Instructions for the task: Give back the whole listing word for word and skip each picture.

Task data:
= = = = = = =
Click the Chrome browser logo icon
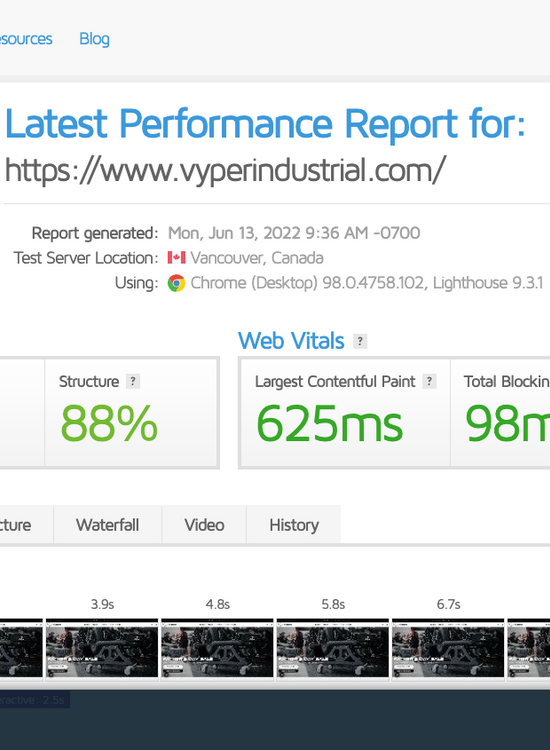 (176, 283)
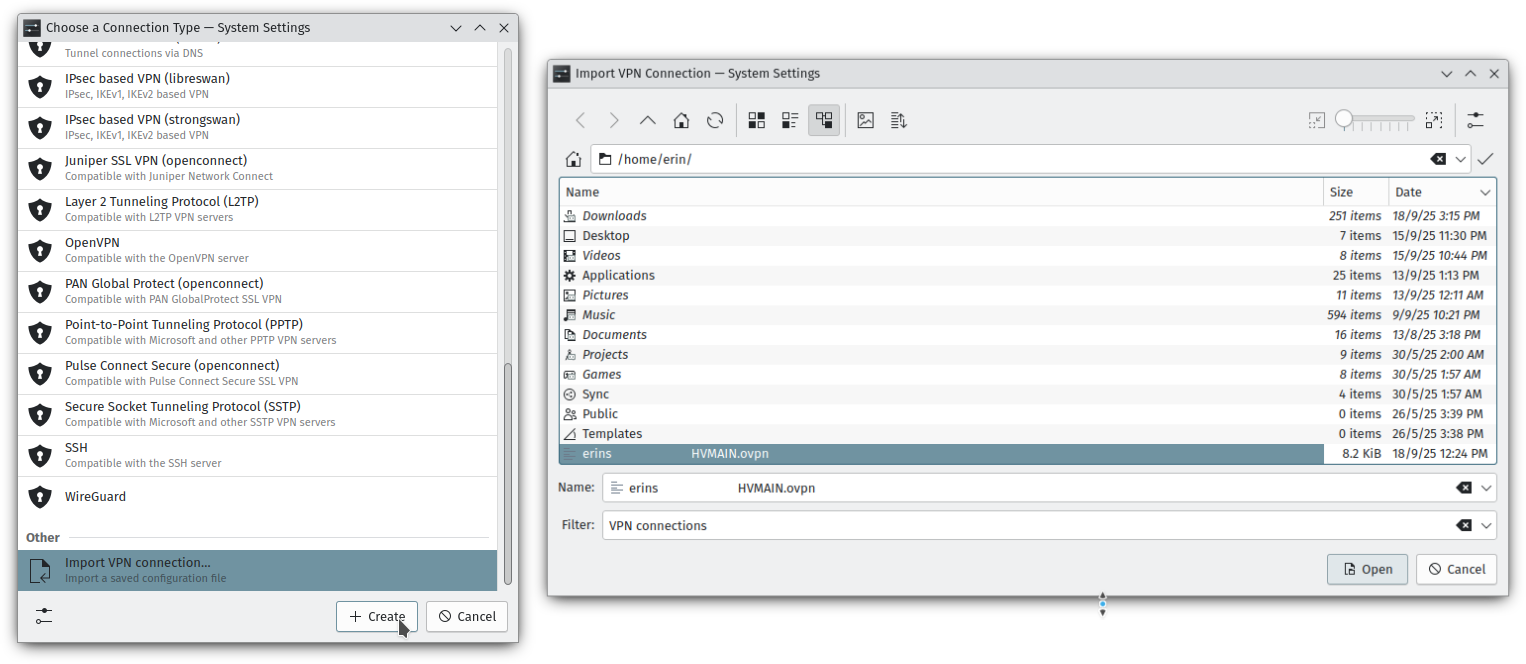The width and height of the screenshot is (1526, 664).
Task: Open the sorting options icon
Action: point(898,120)
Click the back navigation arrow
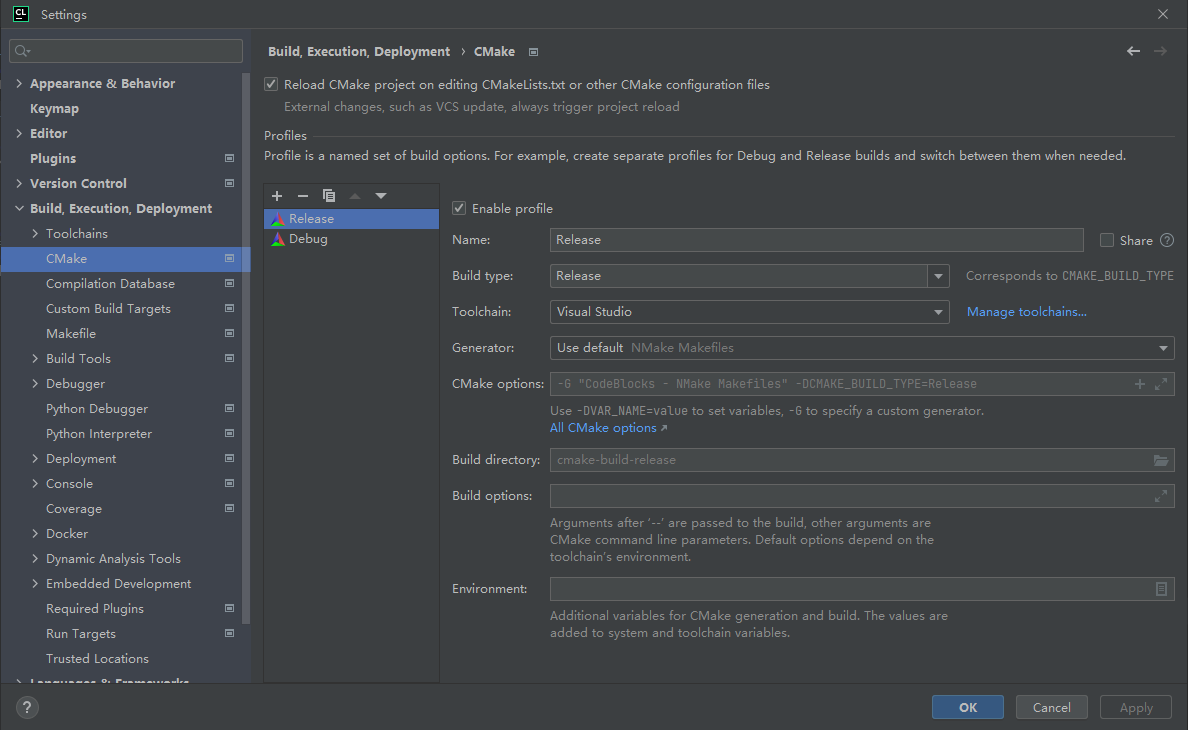The image size is (1188, 730). (x=1133, y=51)
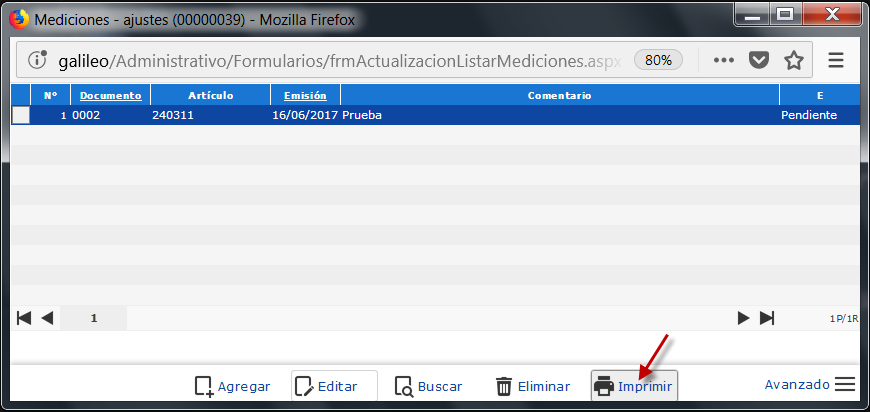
= = = = = = =
Solution:
Click the Chrome browser logo icon
 (176, 283)
The width and height of the screenshot is (1526, 664).
Task: Open the sorting options icon
Action: point(898,120)
Click the back navigation arrow
The image size is (1188, 730). (x=1133, y=51)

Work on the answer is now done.